In April, fifteen-year-old Betty Jo Booker and her boyfriend, Paul Martin, were slaughtered, with evidence that Betty Jo had been raped and tortured for hours. The body of her boyfriend, Paul Martin, had been dumped more than a mile away. He, too, had been shot. Since the bullets had come from a .32 revolver, investigators believed that at least the two shootings were related, and possibly the initial lover's lane attack. Tire tread impressions from all three scenes supported this linkage and the press gave the fiend a name, "the Phantom." There was more to come, by some speculations, but this time the victims would be older, attacked in their home.

In May, more than ten miles from Texarkana, an elderly couple was shot in their farmhouse, but the wife, Katy Starks, managed to escape and raise an alarm. She survived, and nearby, police found the tire tread impressions again. They also had muddy footprints from inside the house to compare to a suspect, if they ever caught one. Yet if the Phantom had committed this shooting, he had used a different gun, and it seems more likely that it had been a burglar looking for goods. In the 1940s, police tended to group similar crimes in an area to a single repeat offender.

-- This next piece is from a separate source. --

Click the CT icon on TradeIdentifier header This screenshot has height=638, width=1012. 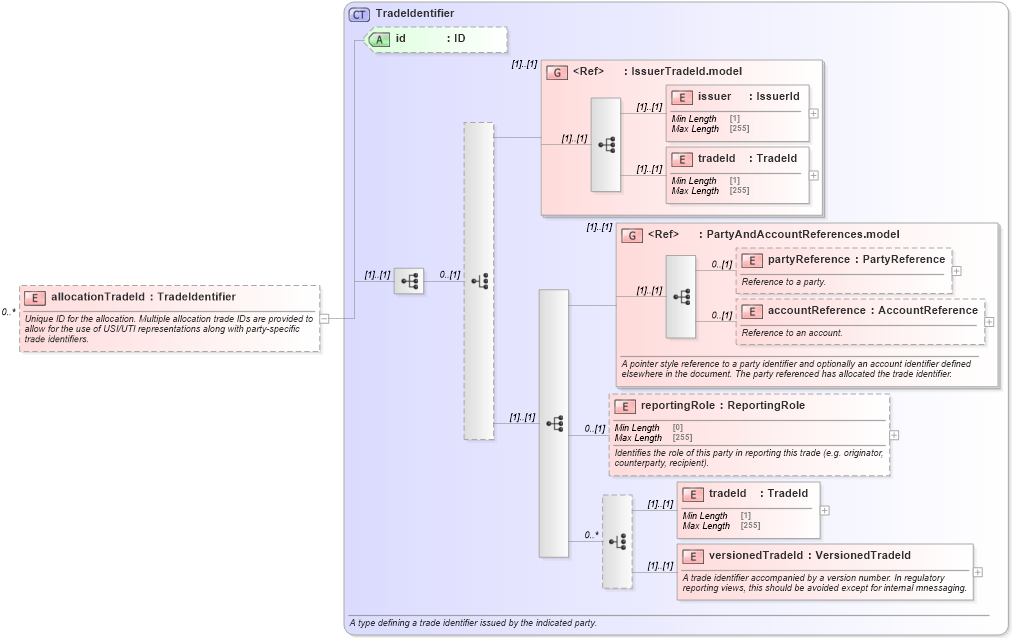(x=359, y=13)
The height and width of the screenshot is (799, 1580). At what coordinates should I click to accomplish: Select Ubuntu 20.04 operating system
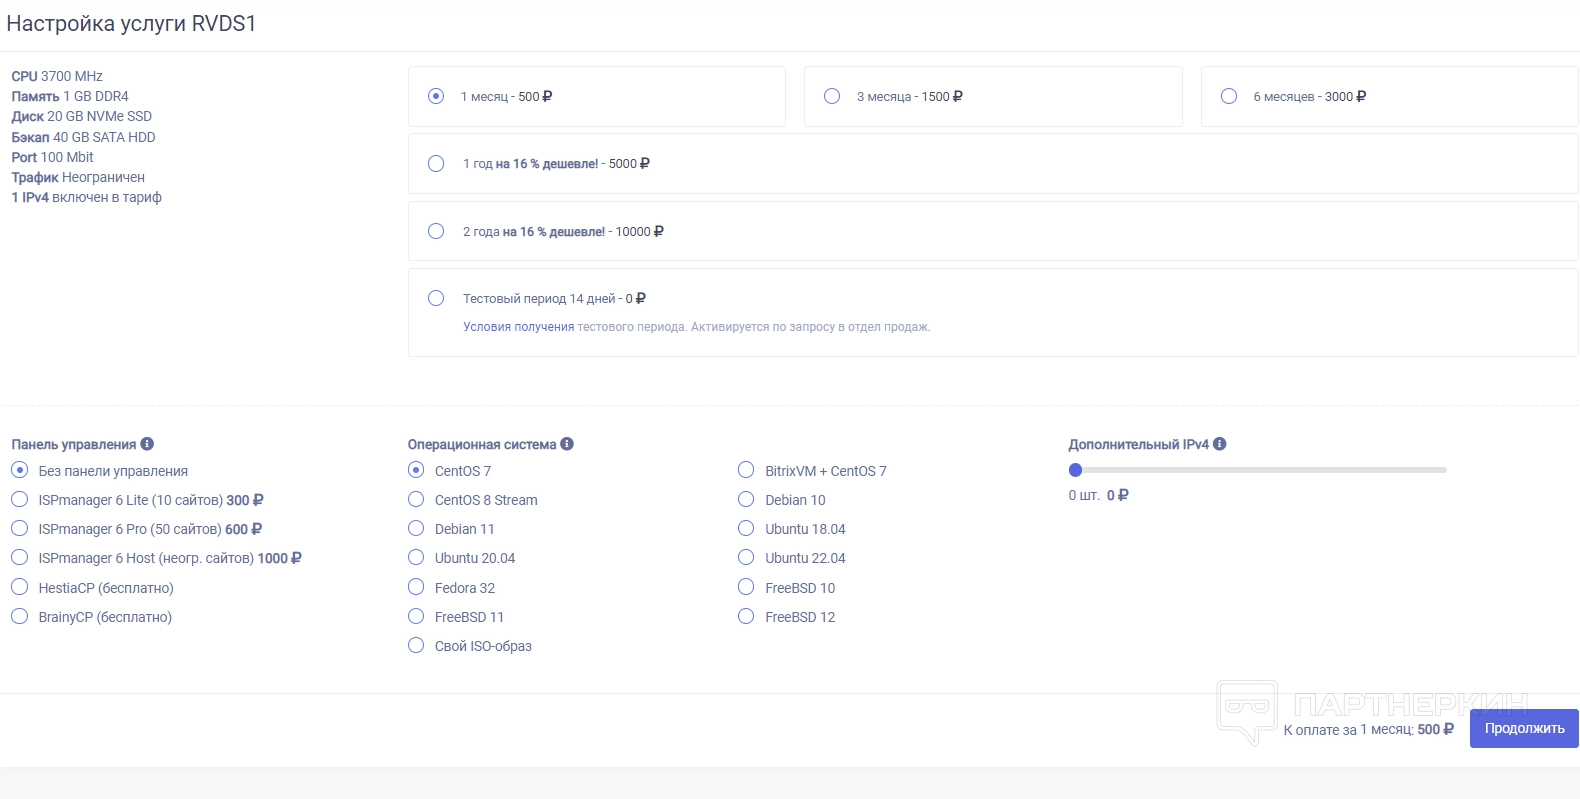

Then the killings stopped and the murderer was never identified, although some believed that a man who had killed himself and incinerated his car—with attention to the tires—had ended the spree himself. There were other suspects as well, but clearly there's no relationship between this brief spree and the incidents in TCM, aside from the hit-and-run nature of the Phantom, which is similar to the Hewitt clan members in some of the sequels, and the white mask. Why it's even suggested as an inspiration seems a real stretch.